### Stated problem a
According to the XQJ serialization excerpt, what two values can be passed as the second argument of writeSequence() so that the driver uses default serialization parameters?

[start Source excerpt]

Note that the second argument of writeSequence() is an empty Properties object. You can also specify null. Both an empty Properties object and null imply that the XQJ driver uses the default values for each of the serialization parameters.

You might get a result like this (assume this to be one line; we used new lines here for formatting considerations):

<ORDERS><O_ORDERKEY>39</O_ORDERKEY><O_CUSTKEY>

8177</O_CUSTKEY><O_ORDERSTATUS>O</O_ORDERSTATUS>

<O_TOTALPRICE>307811.89</O_TOTALPRICE><O_ORDERDATE>

1996-09-20T00:00:00</O_ORDERDATE><O_ORDERPRIORITY>3-MEDIUM

</O_ORDERPRIORITY><O_CLERK>Clerk#000000659</O_CLERK>

<O_SHIPPRIORITY>0</O_SHIPPRIORITY><O_COMMENT>furiously

unusual pinto beans above the furiously ironic asymptot

</O_COMMENT> </ORDERS>

Specifying Indenting and Encoding

That's not really readable, is it? Some indentation would help. It's also good practice to add the XML declaration and an encoding. Let's assume we want to encode the XML file as UTF-16:

...

[end Source excerpt]
[start Material supplied]

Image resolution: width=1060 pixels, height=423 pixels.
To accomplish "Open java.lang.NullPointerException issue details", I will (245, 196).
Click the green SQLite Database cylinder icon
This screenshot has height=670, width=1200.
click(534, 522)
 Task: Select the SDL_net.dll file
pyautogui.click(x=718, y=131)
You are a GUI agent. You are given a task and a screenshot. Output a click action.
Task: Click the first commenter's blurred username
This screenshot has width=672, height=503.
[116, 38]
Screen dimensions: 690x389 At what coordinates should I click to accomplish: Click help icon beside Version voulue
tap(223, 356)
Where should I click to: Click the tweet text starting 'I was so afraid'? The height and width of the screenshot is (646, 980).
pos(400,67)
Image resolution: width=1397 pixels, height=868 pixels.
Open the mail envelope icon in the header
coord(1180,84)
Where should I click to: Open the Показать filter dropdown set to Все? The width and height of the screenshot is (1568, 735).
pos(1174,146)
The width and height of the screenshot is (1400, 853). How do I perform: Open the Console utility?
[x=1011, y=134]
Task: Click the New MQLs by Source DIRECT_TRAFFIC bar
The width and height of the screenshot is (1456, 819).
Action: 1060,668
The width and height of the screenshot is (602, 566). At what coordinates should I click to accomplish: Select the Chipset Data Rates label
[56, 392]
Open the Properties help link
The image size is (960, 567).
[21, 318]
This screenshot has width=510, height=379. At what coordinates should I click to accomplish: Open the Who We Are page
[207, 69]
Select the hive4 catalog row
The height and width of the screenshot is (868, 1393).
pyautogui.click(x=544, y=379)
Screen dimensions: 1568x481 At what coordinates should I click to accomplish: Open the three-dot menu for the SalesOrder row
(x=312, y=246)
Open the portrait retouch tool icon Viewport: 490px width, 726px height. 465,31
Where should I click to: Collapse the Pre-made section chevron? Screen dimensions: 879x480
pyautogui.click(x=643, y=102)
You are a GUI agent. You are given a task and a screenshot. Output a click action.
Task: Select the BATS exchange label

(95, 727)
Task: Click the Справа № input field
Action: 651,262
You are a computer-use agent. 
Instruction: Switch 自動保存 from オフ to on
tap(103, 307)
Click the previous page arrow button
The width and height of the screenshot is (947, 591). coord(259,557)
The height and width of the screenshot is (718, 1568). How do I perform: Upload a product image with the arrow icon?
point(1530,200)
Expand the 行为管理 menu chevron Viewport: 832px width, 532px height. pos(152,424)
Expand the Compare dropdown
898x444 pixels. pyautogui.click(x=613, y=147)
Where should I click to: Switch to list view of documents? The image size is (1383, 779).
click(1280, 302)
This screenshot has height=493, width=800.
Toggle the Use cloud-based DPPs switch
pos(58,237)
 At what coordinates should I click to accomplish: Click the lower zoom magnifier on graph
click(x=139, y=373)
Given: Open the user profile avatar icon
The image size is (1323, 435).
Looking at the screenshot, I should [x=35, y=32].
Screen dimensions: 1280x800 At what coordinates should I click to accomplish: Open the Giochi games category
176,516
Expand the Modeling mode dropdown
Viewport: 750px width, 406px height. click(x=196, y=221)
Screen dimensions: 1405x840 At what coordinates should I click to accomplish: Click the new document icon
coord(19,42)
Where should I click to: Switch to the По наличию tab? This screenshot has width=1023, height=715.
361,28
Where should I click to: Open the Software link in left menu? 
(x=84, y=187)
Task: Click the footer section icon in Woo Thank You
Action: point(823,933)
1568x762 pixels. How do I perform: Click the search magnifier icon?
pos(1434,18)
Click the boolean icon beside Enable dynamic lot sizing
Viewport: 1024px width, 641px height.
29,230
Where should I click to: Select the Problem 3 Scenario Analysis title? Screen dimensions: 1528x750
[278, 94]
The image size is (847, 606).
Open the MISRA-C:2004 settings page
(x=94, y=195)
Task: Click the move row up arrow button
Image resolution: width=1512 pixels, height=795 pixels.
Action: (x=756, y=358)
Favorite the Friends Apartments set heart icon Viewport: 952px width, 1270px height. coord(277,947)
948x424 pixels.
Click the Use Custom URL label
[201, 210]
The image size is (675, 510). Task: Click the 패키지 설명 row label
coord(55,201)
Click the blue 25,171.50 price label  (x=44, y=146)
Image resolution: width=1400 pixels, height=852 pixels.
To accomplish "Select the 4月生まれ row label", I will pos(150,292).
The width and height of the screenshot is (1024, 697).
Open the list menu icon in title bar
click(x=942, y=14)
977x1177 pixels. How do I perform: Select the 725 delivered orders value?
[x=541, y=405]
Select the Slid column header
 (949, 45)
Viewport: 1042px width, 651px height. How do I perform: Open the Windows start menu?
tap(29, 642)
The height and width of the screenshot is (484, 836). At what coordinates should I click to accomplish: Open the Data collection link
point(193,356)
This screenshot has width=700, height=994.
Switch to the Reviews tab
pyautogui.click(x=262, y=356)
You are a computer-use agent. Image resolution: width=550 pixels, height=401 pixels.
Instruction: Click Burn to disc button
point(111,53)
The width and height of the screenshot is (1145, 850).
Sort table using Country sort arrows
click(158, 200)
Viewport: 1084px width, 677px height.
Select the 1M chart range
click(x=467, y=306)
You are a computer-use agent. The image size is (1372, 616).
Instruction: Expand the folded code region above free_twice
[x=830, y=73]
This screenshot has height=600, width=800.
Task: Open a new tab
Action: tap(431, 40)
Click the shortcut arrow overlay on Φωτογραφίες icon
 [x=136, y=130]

[end Material supplied]

### Stated problem b
Arrange the lines of the entries from the line with "Expand the Compare dropdown" to the line with "pos(58,237)" as a JSON list of strings, one string per line, with blank lines left out. Include only those lines.

### Finished answer a
An empty Properties object or null.

### Finished answer b
[
  "Expand the Compare dropdown",
  "898x444 pixels. pyautogui.click(x=613, y=147)",
  "Where should I click to: Switch to list view of documents? The image size is (1383, 779).",
  "click(1280, 302)",
  "This screenshot has height=493, width=800.",
  "Toggle the Use cloud-based DPPs switch",
  "pos(58,237)"
]